Понятно, что призыв к амнистии не мог считаться исключительно сговором коммунистов. В одном из отчётов американской разведки говорилось, что в Западной Европе «призывы к помилованию совсем недавно появились в социалистической и независимой прессе и среди официальных социалистических групп, а в Англии некоторые лейбористы поддерживают амнистию. Причиной таких некоммунистических призывов к помилованию были определённые сомнения в виновности Розенбергов. Кроме того, помилование будет менее выгодно коммунистическим пропагандистам, нежели приговор и мученическая смерть» [384].
Теперь вся американская машина психологической войны столкнулась с массовыми волнениями. В течение следующих шести месяцев, вплоть до смертной казни Розенбергов в июне, мобилизовывались все ресурсы, чтобы убедить некоммунистический мир в безусловной обоснованности решения американского правосудия. Совет по психологической стратегии получил команду координировать кампанию. Её основной целью было поместить Розенбергов в контекст негативного коммунистического архетипа: коммунист как чудовище, которому нужны «кровавые жертвы». Он готовил отчёты для президента и его помощников на основании депеш посольств и отчётов ЦРУ и давал инструкции всем американским представителям за рубежом. Несмотря на то, что подготовленные Советом по психологической стратегии отчёты, в которых сообщалось, что Розенберги «справедливо приговорены и виновны в преступлении», распространялись европейской прессой, многие дипломатические представители США продолжали призывать к помилованию. Во Франции посол Диллон был глубоко взволнован «негативным влиянием приговора в Западной Европе» и настаивал на его пересмотре «с учётом национальных интересов» [385].
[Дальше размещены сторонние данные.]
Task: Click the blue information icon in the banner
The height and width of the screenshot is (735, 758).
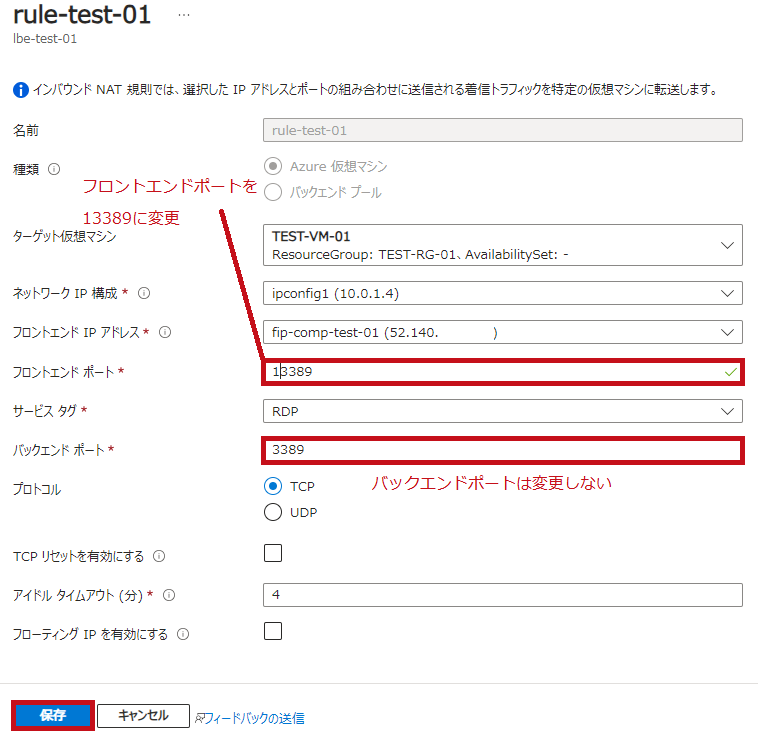Action: [x=20, y=90]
Совет по психологической стратегии рассмотрел «последствия казни Розенбергов, особенно влияние такого решения на психологию граждан за рубежом, а также его последствия для престижа и лидерства США» [386]. После этого Ч.Д. Джексон пошёл совсем другим путём. Хотя он и был уверен, что Розенберги «заслуживают смерти на электрическом стуле тысячи раз за то, что они сделали для этой страны», он твёрдо решил добиться от них признания вины. Это, безусловно, изменило бы весь ход дела. В переданном лично генеральному прокурору Герберту Браунеллу (Herbert Brownell) письме от 23 февраля 1953 года Джексон сообщал: «Стоит ещё раз попытаться расколоть хотя бы одного из Розенбергов... Чтобы расколоть Розенбергов, нужен не допрос с пристрастием, а, скорее, психиатрическое воздействие. Поэтому нужно пригласить какого-нибудь по-настоящему квалифицированного еврейского психиатра, скажем, д-ра Карла Бингера (Karl Binger), чтобы он попытался втереться к ним в доверие в течение следующих 30 дней. Если дело не продвинется, можно будет перенести исполнение приговора ещё на 30 или 60 дней, и так, пока мы не добьёмся успеха» [387].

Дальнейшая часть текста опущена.